Xenophobia is a symptom not a disease

There are quite a few people living in my home town that my mother would call Johnny Foreigners (*) if she were still alive. Being an affluent place, they are almost all either students, self-employed or people with jobs. In other words, they all make a net contribution to the community.

I know this. I am a mostly rational person.

And yet there are times when I feel uncomfortable with them around me. I think that is called xenophobia.

Yesterday I was walking along and there were 4 young men approaching from the other direction. This was fine until I could hear that they were talking in a foreign language. Not just a language I cannot speak; a language I could not even identify. Suddenly I felt threatened. For just a moment.

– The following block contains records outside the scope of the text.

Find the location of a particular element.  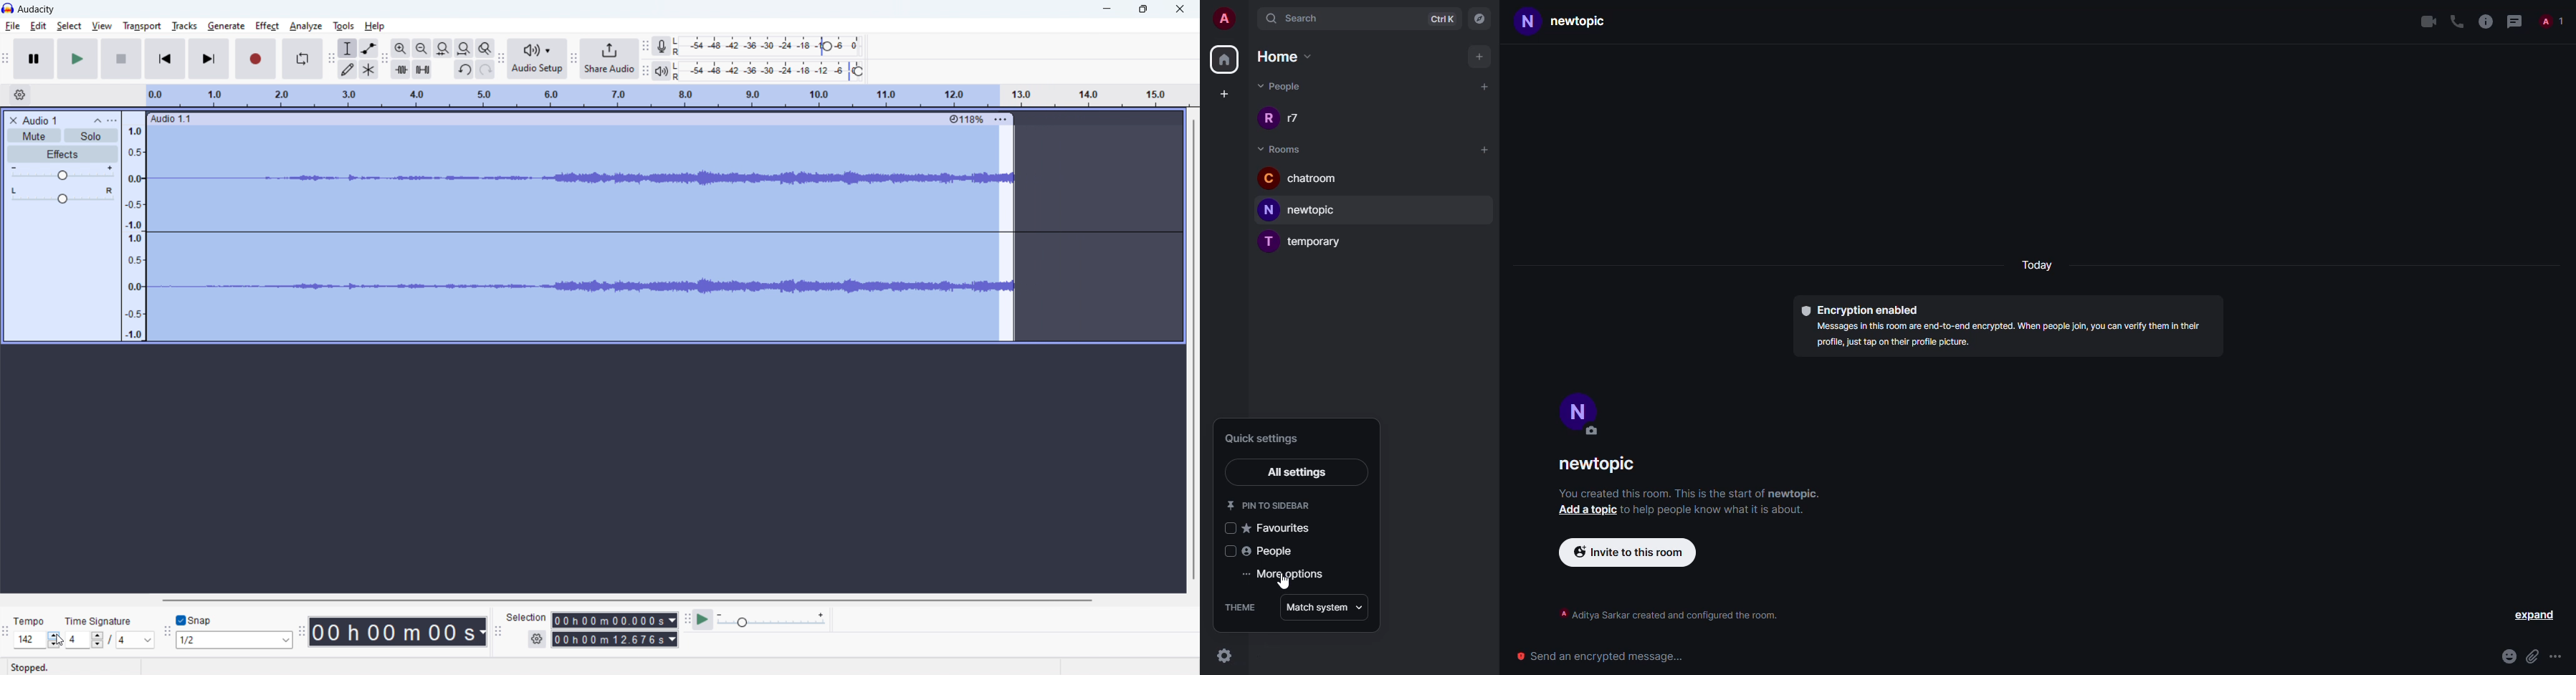

record level is located at coordinates (783, 70).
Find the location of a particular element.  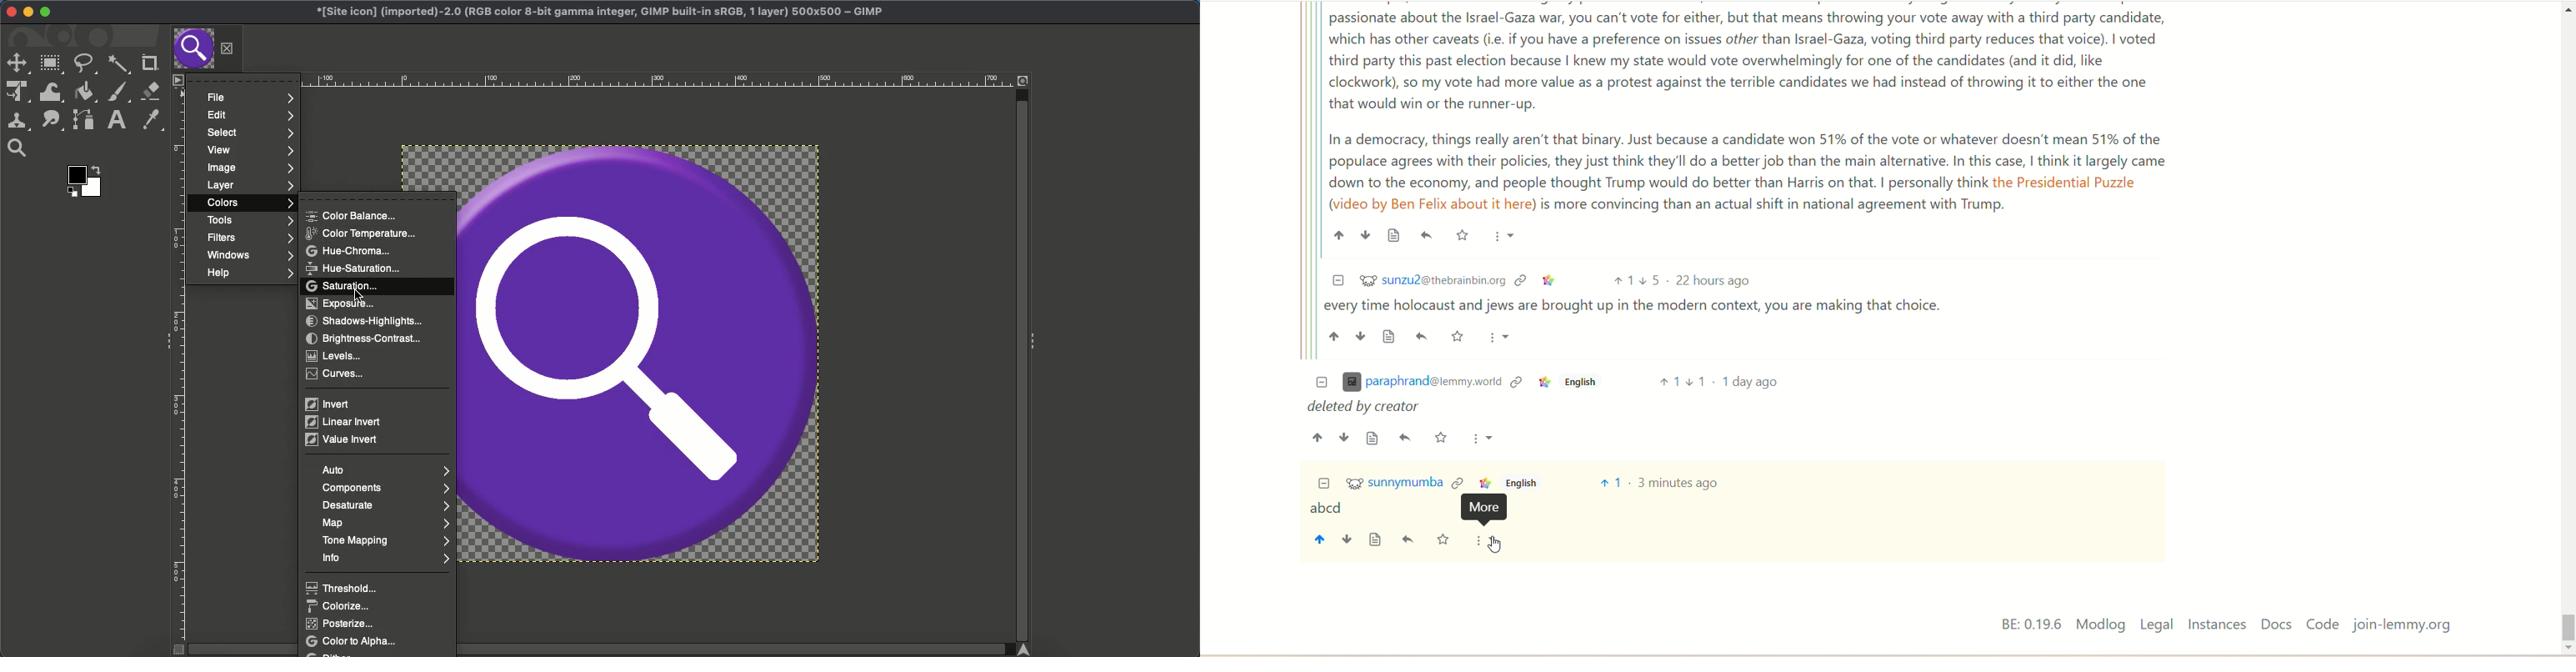

Downvote 5 is located at coordinates (1650, 280).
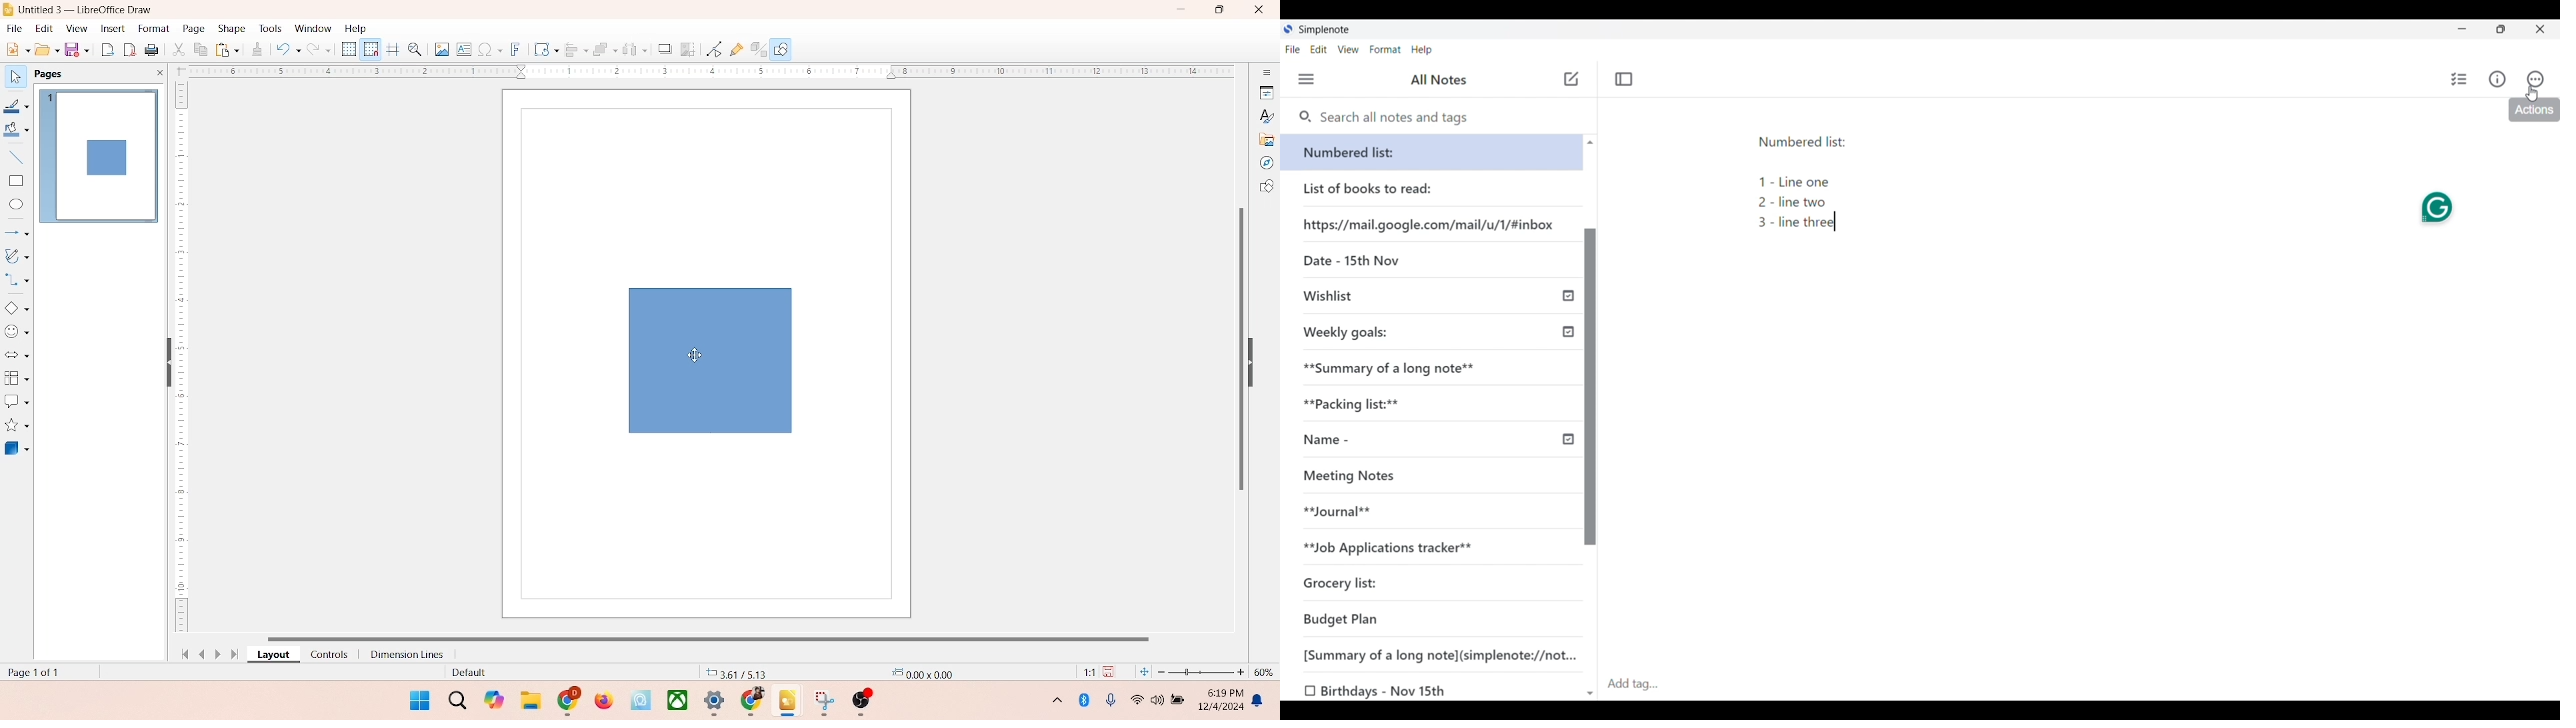 The height and width of the screenshot is (728, 2576). Describe the element at coordinates (312, 29) in the screenshot. I see `window` at that location.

So it was their language, not their appearance.

Actually, it was probably their gender too. Because previously I have noticed that when there are women walking near me talking a foreign language, I don't feel threatened in the same way. I feel alienated. Like I don't fit in... in my home town.

It was that last point that got me thinking. I hardly ever talk to my neighbours. When I do, I kind of get the impression that they are just being polite and would rather be doing something else.

So people talking foreign languages around me are not threatening my sense of community. Instead they are making me realise that I don't really have a community to be part of.

Am I alone in this? Is the anti-immigrant (xenophobic) sentiment stoked by hate publications like the D@ily M@il, and interfering morons like Donald Trump, really a symptom of the breakdown of community in the UK?

I think it could be a factor.

People seem to be spending more and more time (via their phones) with their family and close friends. And consequently less and less time with the people who live nearby.

Hell. I don't think I even know the names of the people who live more than 2 doors away from me. That is shocking, isn't it? If I went and knocked on their door they would probably think I was being weird... or after something.

How did this happen, and how can we fix it?

The next time you find yourself thinking something negative about a foreigner, ask yourself if you ought to just try being a bit more friendly yourself!



(* did people with that attitude always assume foreigners were male?)